# Any kind soul help me carry this ?



## chopsteeks (Jul 23, 2013)

https://denver.craigslist.org/for/4457165361.html

Help paying for this, greatly appreciated.


----------



## GTZ (Apr 21, 2010)

Wow! Wonder what the dimensions are. And I thought tanks were cheap on CL?!!


----------



## jeffkro (Feb 13, 2014)

Bunch of saltwater equipment. Wasted money for freshwater guys.


----------



## Iggy Newcastle (May 15, 2012)

Here's a better tank and deal....
http://www.gcca.net/classifieds/vie...0-300-gal-acrylic-tank-price-red#.U295MX-9KSM

Wish I had the space :?


----------



## chopsteeks (Jul 23, 2013)

Iggy Newcastle said:


> Here's a better tank and deal....
> http://www.gcca.net/classifieds/vie...0-300-gal-acrylic-tank-price-red#.U295MX-9KSM
> 
> Wish I had the space :?


I have the space, but not $$$$, oh and what excuse/lies to tell my girlfriend ? :-? Looks like a good price though.


----------



## Iggy Newcastle (May 15, 2012)

It does seem like a reasonable price, right?
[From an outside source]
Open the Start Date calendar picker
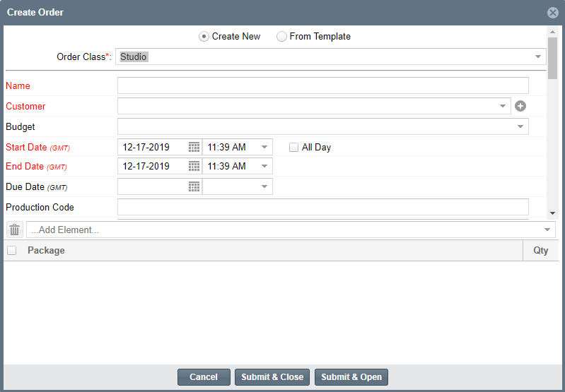565x392 pixels. pos(194,147)
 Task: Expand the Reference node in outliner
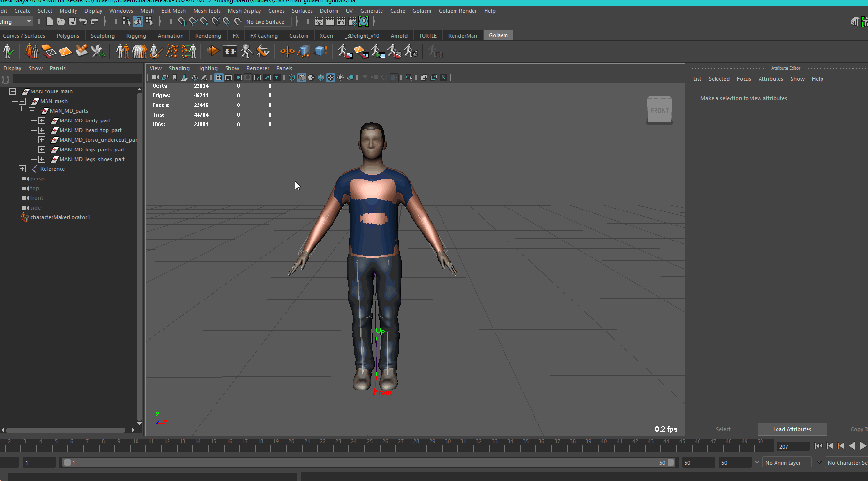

I bought fish from this dude. Seemed like a straight shooter. I have the space, kinda. Would have to reinforce the floor for the peace of mind.


----------



## pablo111 (Dec 10, 2013)

The local cichlid retailer in my area has a 500 gal display tank setup at the front of his store. Not aquascaped impressively but the sheer volume of water really makes a statement. If you guys can afford it you should really pick it up. You'd be nuts to put it on anything but a concrete floor in a basement though IMO. I wouldn't even put that in an apartment in a steel and concrete building. That tank would weigh a **** ton.


----------



## chopsteeks (Jul 23, 2013)

pablo111 said:


> The local cichlid retailer in my area has a 500 gal display tank setup at the front of his store. Not aquascaped impressively but the sheer volume of water really makes a statement. If you guys can afford it you should really pick it up. You'd be nuts to put it on anything but a concrete floor in a basement though IMO. I wouldn't even put that in an apartment in a steel and concrete building. That tank would weigh a #%$& ton.


Well doing some math.... 8.33 lbs x 500 gallons = 4,165 lbs water only

If glass, roughly 900 lbs, whereas acrylic will weigh around 250 lbs. Then add the stand...

Yes Pablo, no matter how you cut it...concrete floor only.

Would be nice to imagine how to stock this tank.


----------